What you are asked to do :: Copy every line of the material below without changing anything.

Data for this task ::
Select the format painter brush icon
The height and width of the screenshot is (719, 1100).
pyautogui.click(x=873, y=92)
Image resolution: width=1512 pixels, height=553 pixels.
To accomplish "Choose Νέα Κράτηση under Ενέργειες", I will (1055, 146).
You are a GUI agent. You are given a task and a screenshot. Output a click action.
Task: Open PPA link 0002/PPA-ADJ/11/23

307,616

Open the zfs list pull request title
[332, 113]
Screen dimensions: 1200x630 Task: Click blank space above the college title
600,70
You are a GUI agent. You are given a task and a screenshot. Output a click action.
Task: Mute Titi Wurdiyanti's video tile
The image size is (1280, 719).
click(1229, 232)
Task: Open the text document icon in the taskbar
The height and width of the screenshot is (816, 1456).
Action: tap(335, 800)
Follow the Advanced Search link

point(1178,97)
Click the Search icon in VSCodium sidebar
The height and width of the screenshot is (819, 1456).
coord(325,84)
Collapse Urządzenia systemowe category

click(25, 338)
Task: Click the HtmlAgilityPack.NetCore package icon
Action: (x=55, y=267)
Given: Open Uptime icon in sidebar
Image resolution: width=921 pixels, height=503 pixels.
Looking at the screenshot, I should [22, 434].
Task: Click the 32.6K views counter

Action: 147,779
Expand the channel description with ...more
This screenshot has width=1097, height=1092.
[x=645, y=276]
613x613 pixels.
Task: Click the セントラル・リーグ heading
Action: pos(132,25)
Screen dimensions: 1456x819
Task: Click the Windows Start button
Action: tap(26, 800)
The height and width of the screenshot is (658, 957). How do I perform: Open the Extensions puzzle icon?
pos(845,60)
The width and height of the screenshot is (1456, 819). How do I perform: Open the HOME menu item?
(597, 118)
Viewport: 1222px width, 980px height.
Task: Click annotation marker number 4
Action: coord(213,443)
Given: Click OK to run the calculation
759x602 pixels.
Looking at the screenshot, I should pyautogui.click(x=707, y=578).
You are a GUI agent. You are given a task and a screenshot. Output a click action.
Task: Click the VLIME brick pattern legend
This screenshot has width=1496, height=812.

Right answer ::
Select the format painter brush icon
The height and width of the screenshot is (719, 1100).
pyautogui.click(x=873, y=92)
Image resolution: width=1512 pixels, height=553 pixels.
To accomplish "Choose Νέα Κράτηση under Ενέργειες", I will (1055, 146).
You are a GUI agent. You are given a task and a screenshot. Output a click action.
Task: Open PPA link 0002/PPA-ADJ/11/23

307,616

Open the zfs list pull request title
[332, 113]
Screen dimensions: 1200x630 Task: Click blank space above the college title
600,70
You are a GUI agent. You are given a task and a screenshot. Output a click action.
Task: Mute Titi Wurdiyanti's video tile
The image size is (1280, 719).
click(1229, 232)
Task: Open the text document icon in the taskbar
The height and width of the screenshot is (816, 1456).
Action: tap(335, 800)
Follow the Advanced Search link

point(1178,97)
Click the Search icon in VSCodium sidebar
The height and width of the screenshot is (819, 1456).
coord(325,84)
Collapse Urządzenia systemowe category

click(25, 338)
Task: Click the HtmlAgilityPack.NetCore package icon
Action: (x=55, y=267)
Given: Open Uptime icon in sidebar
Image resolution: width=921 pixels, height=503 pixels.
Looking at the screenshot, I should [22, 434].
Task: Click the 32.6K views counter

Action: 147,779
Expand the channel description with ...more
This screenshot has width=1097, height=1092.
[x=645, y=276]
613x613 pixels.
Task: Click the セントラル・リーグ heading
Action: pos(132,25)
Screen dimensions: 1456x819
Task: Click the Windows Start button
Action: tap(26, 800)
The height and width of the screenshot is (658, 957). How do I perform: Open the Extensions puzzle icon?
pos(845,60)
The width and height of the screenshot is (1456, 819). How do I perform: Open the HOME menu item?
(597, 118)
Viewport: 1222px width, 980px height.
Task: Click annotation marker number 4
Action: coord(213,443)
Given: Click OK to run the calculation
759x602 pixels.
Looking at the screenshot, I should pyautogui.click(x=707, y=578).
You are a GUI agent. You are given a task and a screenshot. Output a click action.
Task: Click the VLIME brick pattern legend
This screenshot has width=1496, height=812.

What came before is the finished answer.